• EXERCISE AIM: Copy every line of the data below, word for word and in the same order.

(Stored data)
################
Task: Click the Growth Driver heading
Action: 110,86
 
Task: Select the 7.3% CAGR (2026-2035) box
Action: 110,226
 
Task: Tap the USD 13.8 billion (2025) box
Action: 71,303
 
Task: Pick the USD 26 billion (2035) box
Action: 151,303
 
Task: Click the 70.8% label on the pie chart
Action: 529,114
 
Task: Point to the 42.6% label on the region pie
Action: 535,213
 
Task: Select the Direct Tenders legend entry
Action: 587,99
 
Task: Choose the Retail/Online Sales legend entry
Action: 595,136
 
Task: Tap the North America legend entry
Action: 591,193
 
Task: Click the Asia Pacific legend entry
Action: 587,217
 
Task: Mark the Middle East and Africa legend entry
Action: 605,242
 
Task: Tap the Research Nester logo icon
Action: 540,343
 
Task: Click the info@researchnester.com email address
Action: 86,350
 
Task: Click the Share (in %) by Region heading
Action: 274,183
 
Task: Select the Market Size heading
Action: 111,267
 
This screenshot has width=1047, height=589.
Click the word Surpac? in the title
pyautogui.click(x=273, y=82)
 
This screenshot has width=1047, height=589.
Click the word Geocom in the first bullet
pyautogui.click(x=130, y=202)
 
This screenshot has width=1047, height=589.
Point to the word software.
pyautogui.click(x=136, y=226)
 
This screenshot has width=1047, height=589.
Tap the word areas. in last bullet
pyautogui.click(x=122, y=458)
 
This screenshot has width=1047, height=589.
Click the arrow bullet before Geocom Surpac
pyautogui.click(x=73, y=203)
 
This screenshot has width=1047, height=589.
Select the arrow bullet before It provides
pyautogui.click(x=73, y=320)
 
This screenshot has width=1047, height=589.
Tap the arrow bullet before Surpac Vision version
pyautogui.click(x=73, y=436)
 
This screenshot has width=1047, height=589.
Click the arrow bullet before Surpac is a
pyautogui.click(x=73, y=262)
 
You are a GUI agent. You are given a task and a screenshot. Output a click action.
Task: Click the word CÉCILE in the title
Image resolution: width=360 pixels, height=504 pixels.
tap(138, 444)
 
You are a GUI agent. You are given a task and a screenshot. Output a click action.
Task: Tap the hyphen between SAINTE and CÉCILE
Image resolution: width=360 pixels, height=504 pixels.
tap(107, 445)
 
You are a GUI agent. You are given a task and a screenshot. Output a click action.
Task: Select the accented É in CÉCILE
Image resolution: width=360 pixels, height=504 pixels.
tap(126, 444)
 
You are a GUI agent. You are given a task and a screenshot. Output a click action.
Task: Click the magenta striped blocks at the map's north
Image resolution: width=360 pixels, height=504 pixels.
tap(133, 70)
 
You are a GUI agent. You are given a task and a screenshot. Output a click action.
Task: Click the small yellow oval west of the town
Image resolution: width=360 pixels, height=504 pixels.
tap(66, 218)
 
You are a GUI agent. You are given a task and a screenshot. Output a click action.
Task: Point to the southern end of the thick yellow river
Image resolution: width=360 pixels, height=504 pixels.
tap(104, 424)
################
• TASK ANSWER:
Task: Click the Growth Driver heading
Action: 110,86
 
Task: Select the 7.3% CAGR (2026-2035) box
Action: 110,226
 
Task: Tap the USD 13.8 billion (2025) box
Action: 71,303
 
Task: Pick the USD 26 billion (2035) box
Action: 151,303
 
Task: Click the 70.8% label on the pie chart
Action: 529,114
 
Task: Point to the 42.6% label on the region pie
Action: 535,213
 
Task: Select the Direct Tenders legend entry
Action: 587,99
 
Task: Choose the Retail/Online Sales legend entry
Action: 595,136
 
Task: Tap the North America legend entry
Action: 591,193
 
Task: Click the Asia Pacific legend entry
Action: 587,217
 
Task: Mark the Middle East and Africa legend entry
Action: 605,242
 
Task: Tap the Research Nester logo icon
Action: 540,343
 
Task: Click the info@researchnester.com email address
Action: 86,350
 
Task: Click the Share (in %) by Region heading
Action: 274,183
 
Task: Select the Market Size heading
Action: 111,267
 
This screenshot has width=1047, height=589.
Click the word Surpac? in the title
pyautogui.click(x=273, y=82)
 
This screenshot has width=1047, height=589.
Click the word Geocom in the first bullet
pyautogui.click(x=130, y=202)
 
This screenshot has width=1047, height=589.
Point to the word software.
pyautogui.click(x=136, y=226)
 
This screenshot has width=1047, height=589.
Tap the word areas. in last bullet
pyautogui.click(x=122, y=458)
 
This screenshot has width=1047, height=589.
Click the arrow bullet before Geocom Surpac
pyautogui.click(x=73, y=203)
 
This screenshot has width=1047, height=589.
Select the arrow bullet before It provides
pyautogui.click(x=73, y=320)
 
This screenshot has width=1047, height=589.
Tap the arrow bullet before Surpac Vision version
pyautogui.click(x=73, y=436)
 
This screenshot has width=1047, height=589.
Click the arrow bullet before Surpac is a
pyautogui.click(x=73, y=262)
 
You are a GUI agent. You are given a task and a screenshot. Output a click action.
Task: Click the word CÉCILE in the title
Image resolution: width=360 pixels, height=504 pixels.
tap(138, 444)
 
You are a GUI agent. You are given a task and a screenshot. Output a click action.
Task: Tap the hyphen between SAINTE and CÉCILE
Image resolution: width=360 pixels, height=504 pixels.
tap(107, 445)
 
You are a GUI agent. You are given a task and a screenshot. Output a click action.
Task: Select the accented É in CÉCILE
Image resolution: width=360 pixels, height=504 pixels.
tap(126, 444)
 
You are a GUI agent. You are given a task and a screenshot. Output a click action.
Task: Click the magenta striped blocks at the map's north
Image resolution: width=360 pixels, height=504 pixels.
tap(133, 70)
 
You are a GUI agent. You are given a task and a screenshot. Output a click action.
Task: Click the small yellow oval west of the town
Image resolution: width=360 pixels, height=504 pixels.
tap(66, 218)
 
You are a GUI agent. You are given a task and a screenshot. Output a click action.
Task: Point to the southern end of the thick yellow river
Image resolution: width=360 pixels, height=504 pixels.
tap(104, 424)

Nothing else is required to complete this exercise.